You see, last year we moved. Yes, I've written about that a dozen times, so clearly that is not bothering me too much. I am no longer nervous about that aspect of my life, and it is not going to bring me to tears, that's for sure.
About six years ago I had a wonderful nephrologist. He is the one that I teared up with when I told him that I needed to leave his practice because 90 minutes of driving did not make sense for a 20 minute appointment any more. At that appointment he told me that he was going to ween me from the immunosuppressants that I had been on for several years already. With my departure from his practice, he was not comfortable with that plan any longer because he would not be the one monitoring me any more.
Fast forward five years and that brings us to last summer. During those five years my nephrologist in Maryland had basically kept the status quo as far as the immunosuppressants. There were other meds in and out of the regimen, but he did nothing to raise or lower the rough ones. In May (2010) when I went to see him for a regular visit it was also the visit to say "guess what, I'm moving in two months" to him. Unfortunately for me and my psyche he started our appointment by saying that he was going to ween me from my meds because it looked like my body was ready.
Then we moved and I had to find a new nephrologist on this side of the river. Oy.
It took me a month to finally get the guts to talk with Anny about weening myself from the meds. If two doctors, five years apart, felt like I was making enough progress to tell me that they would have weened me before finding out I was leaving their practice, I did not want to walk into another practice and have them stick with the norm for another five years.
She balked. A lot. Then we talked about it.
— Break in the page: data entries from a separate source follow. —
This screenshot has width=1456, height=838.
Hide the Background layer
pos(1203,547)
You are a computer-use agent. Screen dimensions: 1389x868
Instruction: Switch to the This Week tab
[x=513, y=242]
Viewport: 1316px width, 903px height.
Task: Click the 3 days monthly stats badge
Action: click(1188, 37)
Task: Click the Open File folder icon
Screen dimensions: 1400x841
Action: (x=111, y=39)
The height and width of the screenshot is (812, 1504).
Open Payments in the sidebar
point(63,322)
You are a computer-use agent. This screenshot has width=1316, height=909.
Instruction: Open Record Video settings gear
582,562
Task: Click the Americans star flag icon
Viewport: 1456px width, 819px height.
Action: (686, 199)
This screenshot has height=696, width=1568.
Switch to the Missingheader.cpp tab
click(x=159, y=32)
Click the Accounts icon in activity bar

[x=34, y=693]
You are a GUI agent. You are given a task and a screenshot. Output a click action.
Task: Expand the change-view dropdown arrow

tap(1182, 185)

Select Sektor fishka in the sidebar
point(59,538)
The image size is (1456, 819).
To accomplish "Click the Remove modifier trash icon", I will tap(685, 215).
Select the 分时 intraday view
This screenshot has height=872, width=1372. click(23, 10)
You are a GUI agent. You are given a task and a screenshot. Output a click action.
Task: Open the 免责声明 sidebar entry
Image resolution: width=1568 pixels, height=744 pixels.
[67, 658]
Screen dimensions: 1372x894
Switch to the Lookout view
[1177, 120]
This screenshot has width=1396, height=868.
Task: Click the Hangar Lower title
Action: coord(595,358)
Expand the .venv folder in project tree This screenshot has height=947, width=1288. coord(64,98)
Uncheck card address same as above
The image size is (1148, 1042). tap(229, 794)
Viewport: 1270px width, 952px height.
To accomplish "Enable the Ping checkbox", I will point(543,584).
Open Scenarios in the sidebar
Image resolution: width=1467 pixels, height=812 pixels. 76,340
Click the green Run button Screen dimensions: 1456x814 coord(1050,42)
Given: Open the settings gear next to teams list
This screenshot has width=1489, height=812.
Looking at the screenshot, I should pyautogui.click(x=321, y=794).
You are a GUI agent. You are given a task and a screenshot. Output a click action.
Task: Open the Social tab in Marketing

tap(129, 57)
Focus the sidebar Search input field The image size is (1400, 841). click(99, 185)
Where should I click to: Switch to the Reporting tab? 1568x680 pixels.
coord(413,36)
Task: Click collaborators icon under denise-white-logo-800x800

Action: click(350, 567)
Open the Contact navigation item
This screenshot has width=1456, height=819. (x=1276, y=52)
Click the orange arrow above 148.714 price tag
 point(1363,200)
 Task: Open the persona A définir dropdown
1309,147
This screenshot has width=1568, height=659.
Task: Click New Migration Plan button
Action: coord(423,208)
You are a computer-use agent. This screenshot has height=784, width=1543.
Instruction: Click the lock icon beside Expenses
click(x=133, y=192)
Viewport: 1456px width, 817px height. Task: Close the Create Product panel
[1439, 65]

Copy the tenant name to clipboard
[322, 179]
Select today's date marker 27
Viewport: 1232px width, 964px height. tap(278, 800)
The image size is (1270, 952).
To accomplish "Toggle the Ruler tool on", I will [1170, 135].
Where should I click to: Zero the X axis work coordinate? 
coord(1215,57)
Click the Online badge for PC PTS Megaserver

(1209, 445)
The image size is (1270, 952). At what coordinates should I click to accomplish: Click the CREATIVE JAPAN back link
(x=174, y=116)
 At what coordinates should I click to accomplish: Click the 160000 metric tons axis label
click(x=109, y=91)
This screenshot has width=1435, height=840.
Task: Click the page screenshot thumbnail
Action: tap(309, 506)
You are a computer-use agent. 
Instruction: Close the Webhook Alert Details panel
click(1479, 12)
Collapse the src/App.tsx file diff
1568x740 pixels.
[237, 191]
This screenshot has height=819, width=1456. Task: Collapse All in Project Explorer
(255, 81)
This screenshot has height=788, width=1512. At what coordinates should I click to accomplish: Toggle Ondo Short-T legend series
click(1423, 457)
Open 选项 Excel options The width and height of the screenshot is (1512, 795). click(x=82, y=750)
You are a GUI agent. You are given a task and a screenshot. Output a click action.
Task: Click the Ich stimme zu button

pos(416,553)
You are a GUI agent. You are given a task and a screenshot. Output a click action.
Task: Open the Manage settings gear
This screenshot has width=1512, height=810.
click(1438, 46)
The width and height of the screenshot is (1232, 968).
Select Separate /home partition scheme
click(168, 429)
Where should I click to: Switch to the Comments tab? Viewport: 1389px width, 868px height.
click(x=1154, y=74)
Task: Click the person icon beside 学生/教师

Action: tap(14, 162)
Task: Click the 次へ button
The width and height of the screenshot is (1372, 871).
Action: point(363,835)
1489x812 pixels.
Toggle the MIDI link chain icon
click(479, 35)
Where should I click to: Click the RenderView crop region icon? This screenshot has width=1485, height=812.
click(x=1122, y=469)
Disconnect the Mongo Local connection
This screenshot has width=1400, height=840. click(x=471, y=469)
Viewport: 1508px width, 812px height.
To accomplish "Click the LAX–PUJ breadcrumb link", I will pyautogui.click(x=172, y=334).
A lot.
We came up with an agreement - I would ween myself from my medicine (cyclosporine if you want to look THAT up...) in agreement that I had one year to make an appointment, and if any major effects were felt by my body in ANY way, that year would truncate and make for an immediate visit to a professional.
That being said, I began to ween myself pretty much the week that we moved. I was out of work, so stress would be lower. I actually managed to lose some weight - might have been from eating better or from not taking the crazy medication that I had been on for eight years.
I wanted to feel good about myself. I realized that being tied to those meds had begun to make me feel hopeless and depressed a bit. I do not know that I could have articulated that a year ago, but looking back I can certainly peg that from here.
That brings us to today. In less than two hours I have an appointment with a new nephrologist here in St Louis. I will likely find out today how my protein (in my urine) levels are, which will be an indication of whether my "experiment" has either kept my health the same, brought about a good turn in my kidney journey, or set me back by a year.
I am hopeful but nervous. I am so filled with emotion right now that I genuinely have a fear of breaking down in tears on my way to work, no matter what the news is or plan of action becomes.